This paper presents Audio-Visual LLM, a Multimodal Large Language Model that
takes both visual and auditory inputs for holistic video understanding. A key
design is the modality-augmented training, which involves the integration of
modality-specific tokens engineered to activate the appropriate visual and/or
auditory encoder selectively. This mechanism is pivotal in enabling end-to-end
joint training with video data at different modalities, including visual-only,
audio-only, and audio-visual formats. Moreover, we introduce a high-quality
video instruction dataset, derived from GPT-4. This dataset allows Audio-Visual
LLM to adeptly process a variety of task-oriented video instructions, ranging
from multi-turn conversations and audio-visual narratives to complex reasoning
tasks.

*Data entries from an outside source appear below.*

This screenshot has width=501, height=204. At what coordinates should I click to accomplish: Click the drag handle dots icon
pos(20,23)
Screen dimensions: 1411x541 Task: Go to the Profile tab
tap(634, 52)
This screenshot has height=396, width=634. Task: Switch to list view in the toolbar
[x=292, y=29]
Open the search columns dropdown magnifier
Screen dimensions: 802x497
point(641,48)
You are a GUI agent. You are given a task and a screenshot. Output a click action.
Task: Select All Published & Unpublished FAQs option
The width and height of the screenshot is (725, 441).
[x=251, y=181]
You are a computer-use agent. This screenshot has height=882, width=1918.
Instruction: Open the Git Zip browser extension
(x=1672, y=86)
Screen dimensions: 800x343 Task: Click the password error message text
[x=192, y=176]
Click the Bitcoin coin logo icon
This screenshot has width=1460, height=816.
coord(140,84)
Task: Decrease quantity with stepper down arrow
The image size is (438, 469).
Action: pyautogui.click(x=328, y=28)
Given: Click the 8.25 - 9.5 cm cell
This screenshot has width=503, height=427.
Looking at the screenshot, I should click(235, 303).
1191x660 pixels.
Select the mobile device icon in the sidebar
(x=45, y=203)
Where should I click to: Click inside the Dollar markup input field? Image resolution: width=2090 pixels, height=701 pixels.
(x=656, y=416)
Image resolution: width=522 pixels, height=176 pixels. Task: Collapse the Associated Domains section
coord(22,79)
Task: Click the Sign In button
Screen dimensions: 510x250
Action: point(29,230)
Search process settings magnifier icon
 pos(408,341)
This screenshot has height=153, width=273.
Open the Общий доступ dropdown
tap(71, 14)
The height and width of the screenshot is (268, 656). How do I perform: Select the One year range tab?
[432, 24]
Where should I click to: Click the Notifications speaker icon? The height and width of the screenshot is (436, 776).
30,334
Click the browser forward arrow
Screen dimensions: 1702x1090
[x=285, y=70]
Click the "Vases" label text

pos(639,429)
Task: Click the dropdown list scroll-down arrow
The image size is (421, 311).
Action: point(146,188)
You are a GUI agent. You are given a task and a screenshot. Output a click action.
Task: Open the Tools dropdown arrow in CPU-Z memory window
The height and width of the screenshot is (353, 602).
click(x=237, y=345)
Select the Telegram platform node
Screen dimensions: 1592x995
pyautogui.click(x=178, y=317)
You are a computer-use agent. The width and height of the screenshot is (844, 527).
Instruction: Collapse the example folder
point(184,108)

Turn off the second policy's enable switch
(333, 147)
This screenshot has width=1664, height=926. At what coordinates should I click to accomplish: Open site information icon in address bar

Extensive experiments demonstrate that Audio-Visual LLM impressively
achieves strong zero-shot results across a range of video understanding tasks.
For example, Audio-Visual LLM achieves an accuracy of 53.7% on MSRVTT-QA,
outperforming non-LLM-based InterVideo by 6.6% and LLM-based Valley by 4.4%,
respectively. Additionally, our Audio-Visual LLM also achieves competitive
performance on audio tasks (e.g., AudioCaps).

该论文介绍了一种名为 Audio-Visual LLM 的多模态大型语言模型，它通过同时接收视觉和听觉输入来进行综合视频理解。该模型的关键设计是模态增强训练，它通过集成专门设计的模态特定标记来有选择地激活适当的视觉和 / 或听觉编码器。此机制对于实现端到端的多模态视频数据联合训练至关重要。实验证明，Audio-Visual LLM 在各种视频理解任务中取得了令人印象深刻的零样本结果。